Problem statement: Restate the listing exactly.

Records for this task:
:::
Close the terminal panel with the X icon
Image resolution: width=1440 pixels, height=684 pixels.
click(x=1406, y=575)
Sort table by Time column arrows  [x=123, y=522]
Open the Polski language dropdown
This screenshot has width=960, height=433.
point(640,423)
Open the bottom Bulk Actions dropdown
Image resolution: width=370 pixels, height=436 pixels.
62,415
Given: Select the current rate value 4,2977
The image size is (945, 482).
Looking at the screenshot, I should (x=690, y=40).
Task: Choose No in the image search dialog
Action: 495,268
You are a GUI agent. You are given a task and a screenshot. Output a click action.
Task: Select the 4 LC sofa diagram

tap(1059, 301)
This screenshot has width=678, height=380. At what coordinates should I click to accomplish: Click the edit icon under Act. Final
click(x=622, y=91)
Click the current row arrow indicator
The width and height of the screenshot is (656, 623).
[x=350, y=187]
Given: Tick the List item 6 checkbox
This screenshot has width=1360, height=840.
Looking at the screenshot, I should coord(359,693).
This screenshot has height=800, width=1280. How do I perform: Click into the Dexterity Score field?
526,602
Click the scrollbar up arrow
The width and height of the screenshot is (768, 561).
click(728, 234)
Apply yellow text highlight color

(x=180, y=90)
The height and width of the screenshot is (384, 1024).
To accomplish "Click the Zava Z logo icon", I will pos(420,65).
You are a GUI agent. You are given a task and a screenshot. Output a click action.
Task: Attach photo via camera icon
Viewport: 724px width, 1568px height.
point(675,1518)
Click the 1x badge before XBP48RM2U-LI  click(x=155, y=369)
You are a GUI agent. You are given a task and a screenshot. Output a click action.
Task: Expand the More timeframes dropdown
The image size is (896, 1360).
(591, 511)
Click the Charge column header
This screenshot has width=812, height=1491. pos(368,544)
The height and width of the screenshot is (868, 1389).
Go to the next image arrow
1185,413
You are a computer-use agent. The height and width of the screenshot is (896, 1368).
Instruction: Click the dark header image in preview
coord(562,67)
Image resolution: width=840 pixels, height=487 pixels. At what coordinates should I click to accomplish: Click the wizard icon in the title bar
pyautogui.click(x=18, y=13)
:::
Written reply:
Close the terminal panel with the X icon
Image resolution: width=1440 pixels, height=684 pixels.
click(x=1406, y=575)
Sort table by Time column arrows  [x=123, y=522]
Open the Polski language dropdown
This screenshot has width=960, height=433.
point(640,423)
Open the bottom Bulk Actions dropdown
Image resolution: width=370 pixels, height=436 pixels.
62,415
Given: Select the current rate value 4,2977
The image size is (945, 482).
Looking at the screenshot, I should (x=690, y=40).
Task: Choose No in the image search dialog
Action: 495,268
You are a GUI agent. You are given a task and a screenshot. Output a click action.
Task: Select the 4 LC sofa diagram

tap(1059, 301)
This screenshot has width=678, height=380. At what coordinates should I click to accomplish: Click the edit icon under Act. Final
click(x=622, y=91)
Click the current row arrow indicator
The width and height of the screenshot is (656, 623).
[x=350, y=187]
Given: Tick the List item 6 checkbox
This screenshot has width=1360, height=840.
Looking at the screenshot, I should coord(359,693).
This screenshot has height=800, width=1280. How do I perform: Click into the Dexterity Score field?
526,602
Click the scrollbar up arrow
The width and height of the screenshot is (768, 561).
click(728, 234)
Apply yellow text highlight color

(x=180, y=90)
The height and width of the screenshot is (384, 1024).
To accomplish "Click the Zava Z logo icon", I will pos(420,65).
You are a GUI agent. You are given a task and a screenshot. Output a click action.
Task: Attach photo via camera icon
Viewport: 724px width, 1568px height.
point(675,1518)
Click the 1x badge before XBP48RM2U-LI  click(x=155, y=369)
You are a GUI agent. You are given a task and a screenshot. Output a click action.
Task: Expand the More timeframes dropdown
The image size is (896, 1360).
(591, 511)
Click the Charge column header
This screenshot has width=812, height=1491. pos(368,544)
The height and width of the screenshot is (868, 1389).
Go to the next image arrow
1185,413
You are a computer-use agent. The height and width of the screenshot is (896, 1368).
Instruction: Click the dark header image in preview
coord(562,67)
Image resolution: width=840 pixels, height=487 pixels. At what coordinates should I click to accomplish: Click the wizard icon in the title bar
pyautogui.click(x=18, y=13)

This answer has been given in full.